WHAT YOU HAVE TO DO: Could the whole of the data below be written out verbatim?

Dataset entries
<<<<
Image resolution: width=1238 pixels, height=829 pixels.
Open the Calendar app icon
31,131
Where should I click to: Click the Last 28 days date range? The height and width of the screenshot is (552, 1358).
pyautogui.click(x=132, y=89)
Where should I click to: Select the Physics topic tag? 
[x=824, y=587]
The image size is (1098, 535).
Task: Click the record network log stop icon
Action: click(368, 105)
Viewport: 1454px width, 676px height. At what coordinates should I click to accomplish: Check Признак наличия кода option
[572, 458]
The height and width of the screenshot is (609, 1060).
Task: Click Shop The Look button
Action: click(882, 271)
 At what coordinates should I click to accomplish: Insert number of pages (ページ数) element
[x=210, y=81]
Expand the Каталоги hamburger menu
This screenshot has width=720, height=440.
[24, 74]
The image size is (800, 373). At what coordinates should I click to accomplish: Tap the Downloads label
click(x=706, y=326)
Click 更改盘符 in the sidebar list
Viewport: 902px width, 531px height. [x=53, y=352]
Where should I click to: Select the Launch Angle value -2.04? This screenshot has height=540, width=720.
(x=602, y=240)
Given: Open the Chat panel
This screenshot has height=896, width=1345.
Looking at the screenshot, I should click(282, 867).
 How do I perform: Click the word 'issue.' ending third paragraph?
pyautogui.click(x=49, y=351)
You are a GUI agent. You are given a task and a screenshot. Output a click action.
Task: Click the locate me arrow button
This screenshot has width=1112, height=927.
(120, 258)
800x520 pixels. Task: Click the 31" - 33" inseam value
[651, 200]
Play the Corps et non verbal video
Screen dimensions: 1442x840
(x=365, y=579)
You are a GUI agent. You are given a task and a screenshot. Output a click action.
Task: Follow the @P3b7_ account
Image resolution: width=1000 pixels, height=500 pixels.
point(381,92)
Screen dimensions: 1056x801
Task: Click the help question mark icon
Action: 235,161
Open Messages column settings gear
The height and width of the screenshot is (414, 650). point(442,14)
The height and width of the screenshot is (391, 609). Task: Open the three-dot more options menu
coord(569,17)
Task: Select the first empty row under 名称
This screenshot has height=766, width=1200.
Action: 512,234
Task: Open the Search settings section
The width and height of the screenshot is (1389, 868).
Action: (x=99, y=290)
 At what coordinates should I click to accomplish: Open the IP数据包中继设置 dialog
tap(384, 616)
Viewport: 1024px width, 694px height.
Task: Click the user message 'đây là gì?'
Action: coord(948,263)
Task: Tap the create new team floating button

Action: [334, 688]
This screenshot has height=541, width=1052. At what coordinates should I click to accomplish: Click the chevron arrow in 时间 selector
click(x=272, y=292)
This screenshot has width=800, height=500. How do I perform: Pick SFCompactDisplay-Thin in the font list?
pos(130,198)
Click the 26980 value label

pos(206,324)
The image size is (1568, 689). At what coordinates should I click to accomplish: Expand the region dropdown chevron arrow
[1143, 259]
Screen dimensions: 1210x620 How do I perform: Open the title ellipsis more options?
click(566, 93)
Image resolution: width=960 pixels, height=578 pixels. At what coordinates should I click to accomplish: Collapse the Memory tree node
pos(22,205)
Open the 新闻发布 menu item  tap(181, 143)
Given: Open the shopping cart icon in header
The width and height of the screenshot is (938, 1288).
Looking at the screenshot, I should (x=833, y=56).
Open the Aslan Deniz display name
>>>>
YOUR SOLUTION:
Image resolution: width=1238 pixels, height=829 pixels.
Open the Calendar app icon
31,131
Where should I click to: Click the Last 28 days date range? The height and width of the screenshot is (552, 1358).
pyautogui.click(x=132, y=89)
Where should I click to: Select the Physics topic tag? 
[x=824, y=587]
The image size is (1098, 535).
Task: Click the record network log stop icon
Action: click(368, 105)
Viewport: 1454px width, 676px height. At what coordinates should I click to accomplish: Check Признак наличия кода option
[572, 458]
The height and width of the screenshot is (609, 1060).
Task: Click Shop The Look button
Action: click(882, 271)
 At what coordinates should I click to accomplish: Insert number of pages (ページ数) element
[x=210, y=81]
Expand the Каталоги hamburger menu
This screenshot has width=720, height=440.
[24, 74]
The image size is (800, 373). At what coordinates should I click to accomplish: Tap the Downloads label
click(x=706, y=326)
Click 更改盘符 in the sidebar list
Viewport: 902px width, 531px height. [x=53, y=352]
Where should I click to: Select the Launch Angle value -2.04? This screenshot has height=540, width=720.
(x=602, y=240)
Given: Open the Chat panel
This screenshot has height=896, width=1345.
Looking at the screenshot, I should click(282, 867).
 How do I perform: Click the word 'issue.' ending third paragraph?
pyautogui.click(x=49, y=351)
You are a GUI agent. You are given a task and a screenshot. Output a click action.
Task: Click the locate me arrow button
This screenshot has width=1112, height=927.
(120, 258)
800x520 pixels. Task: Click the 31" - 33" inseam value
[651, 200]
Play the Corps et non verbal video
Screen dimensions: 1442x840
(x=365, y=579)
You are a GUI agent. You are given a task and a screenshot. Output a click action.
Task: Follow the @P3b7_ account
Image resolution: width=1000 pixels, height=500 pixels.
point(381,92)
Screen dimensions: 1056x801
Task: Click the help question mark icon
Action: 235,161
Open Messages column settings gear
The height and width of the screenshot is (414, 650). point(442,14)
The height and width of the screenshot is (391, 609). Task: Open the three-dot more options menu
coord(569,17)
Task: Select the first empty row under 名称
This screenshot has height=766, width=1200.
Action: 512,234
Task: Open the Search settings section
The width and height of the screenshot is (1389, 868).
Action: (x=99, y=290)
 At what coordinates should I click to accomplish: Open the IP数据包中继设置 dialog
tap(384, 616)
Viewport: 1024px width, 694px height.
Task: Click the user message 'đây là gì?'
Action: coord(948,263)
Task: Tap the create new team floating button

Action: [334, 688]
This screenshot has height=541, width=1052. At what coordinates should I click to accomplish: Click the chevron arrow in 时间 selector
click(x=272, y=292)
This screenshot has width=800, height=500. How do I perform: Pick SFCompactDisplay-Thin in the font list?
pos(130,198)
Click the 26980 value label

pos(206,324)
The image size is (1568, 689). At what coordinates should I click to accomplish: Expand the region dropdown chevron arrow
[1143, 259]
Screen dimensions: 1210x620 How do I perform: Open the title ellipsis more options?
click(566, 93)
Image resolution: width=960 pixels, height=578 pixels. At what coordinates should I click to accomplish: Collapse the Memory tree node
pos(22,205)
Open the 新闻发布 menu item  tap(181, 143)
Given: Open the shopping cart icon in header
The width and height of the screenshot is (938, 1288).
Looking at the screenshot, I should (x=833, y=56).
Open the Aslan Deniz display name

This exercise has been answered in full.